● **STATED PROBLEM**
Quote the passage about the newly found ring around Saturn word for word, between "Located at the" and "7.4 million miles.", inclusive.

● **TEXT TO READ**
□ □ □
Massive new ring found orbiting Saturn. Image: NASA/JPL.
More pointedly, NASA’s Jet Propulsion Laboratory (JPL) has revealed images showcasing a massive ring orbiting Saturn that reaches almost eight million miles from the planet and consists of miniscule migrated particles of dust and ice kicked up from meteor and comet impacts upon Saturn’s moon, Phoebe.
“The particles are very, very tiny, so the ring is very, very tenuous; and actually if you were standing in the ring itself, you wouldn’t even know it,” commented Dr. Anne Verbiscer of the University of Virginia in a BBC News report. “In a cubic km of space, there are all of 10-20 particles.”
Located at the very edge of the Saturnian system and orbiting on a 27-degree tilted angle when compared to Saturn’s recognised band of closely situated rings, the newly photographed ring is, according to a JPL spokesperson, “very diffuse and does not reflect much visible light but the infrared Spitzer telescope was able to detect it.”
The almost imperceptible ring of dust is believed to have a super cold temperature of minus 316 degrees Fahrenheit, with much of the ring orbiting at a distance of 3.7 million miles from Saturn and stretching out by a further 7.4 million miles.
□ □ □
● **ENTRIES**
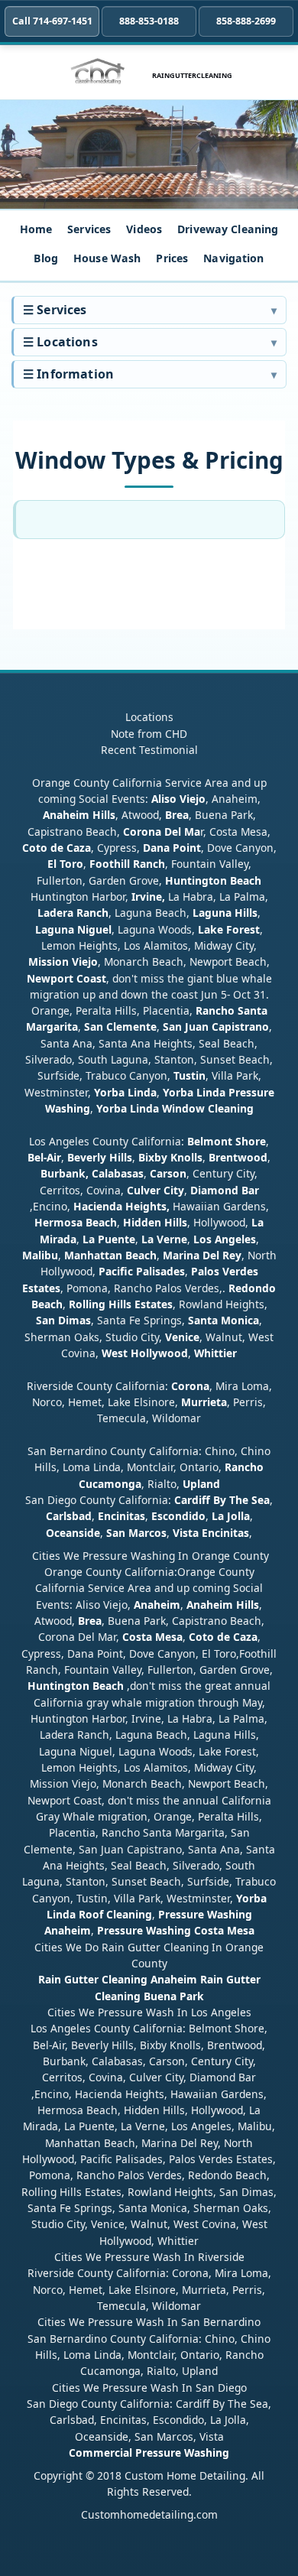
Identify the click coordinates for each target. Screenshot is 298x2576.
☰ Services (55, 309)
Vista (186, 1532)
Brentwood (238, 1157)
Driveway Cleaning (227, 229)
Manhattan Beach (110, 1255)
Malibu (40, 1255)
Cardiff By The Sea (222, 1500)
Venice (182, 1337)
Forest (243, 929)
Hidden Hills (155, 1222)
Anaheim (157, 1604)
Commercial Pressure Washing (149, 2452)
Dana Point (172, 847)
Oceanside (73, 1532)
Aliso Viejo (178, 798)
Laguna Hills (225, 912)
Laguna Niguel (73, 929)
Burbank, (64, 1173)
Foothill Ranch (127, 863)
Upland (201, 1483)
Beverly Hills (98, 1157)
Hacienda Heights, (121, 1206)
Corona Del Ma (161, 831)
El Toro (65, 863)
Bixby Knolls (170, 1157)
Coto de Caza (56, 847)
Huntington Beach (213, 880)
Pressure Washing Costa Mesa (175, 1930)
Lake (209, 929)
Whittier (215, 1353)
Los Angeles (224, 1239)
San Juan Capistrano (216, 1026)
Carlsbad (69, 1516)
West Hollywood (145, 1353)
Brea (177, 814)
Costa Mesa (152, 1636)
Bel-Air (44, 1157)
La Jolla (231, 1516)
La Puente (109, 1239)
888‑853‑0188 (149, 21)
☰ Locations (60, 341)
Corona (190, 1386)
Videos (144, 229)
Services (89, 229)
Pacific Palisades (142, 1271)
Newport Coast (66, 978)
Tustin (188, 1075)
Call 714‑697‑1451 (52, 21)
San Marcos (136, 1532)
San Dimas (63, 1320)
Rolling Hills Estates (121, 1304)
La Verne (164, 1239)
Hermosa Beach (75, 1222)
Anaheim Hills (79, 814)
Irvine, (148, 896)
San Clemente (120, 1026)
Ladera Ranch (73, 912)
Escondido (177, 1516)
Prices (172, 258)
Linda (142, 1092)
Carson (168, 1173)
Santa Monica (223, 1320)
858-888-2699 (246, 21)
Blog (46, 258)
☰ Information (68, 373)
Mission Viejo (63, 961)
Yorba (109, 1092)
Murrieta (204, 1402)
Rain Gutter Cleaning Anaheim (117, 1979)
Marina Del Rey (202, 1255)
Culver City (155, 1190)
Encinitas (121, 1516)
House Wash (107, 258)
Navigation (233, 258)
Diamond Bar (224, 1190)
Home (36, 229)
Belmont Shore (226, 1141)
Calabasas (118, 1173)
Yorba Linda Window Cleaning (175, 1108)
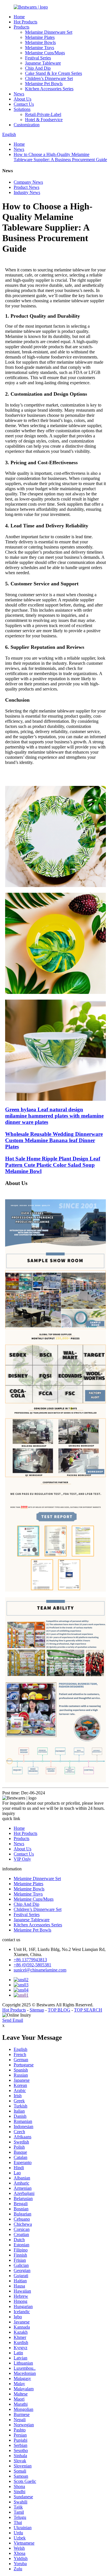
□ □ □
● **ANSWER FOR THE TASK**
Located at the very edge of the Saturnian system and orbiting on a 27-degree tilted angle when compared to Saturn’s recognised band of closely situated rings, the newly photographed ring is, according to a JPL spokesperson, “very diffuse and does not reflect much visible light but the infrared Spitzer telescope was able to detect it.”
The almost imperceptible ring of dust is believed to have a super cold temperature of minus 316 degrees Fahrenheit, with much of the ring orbiting at a distance of 3.7 million miles from Saturn and stretching out by a further 7.4 million miles.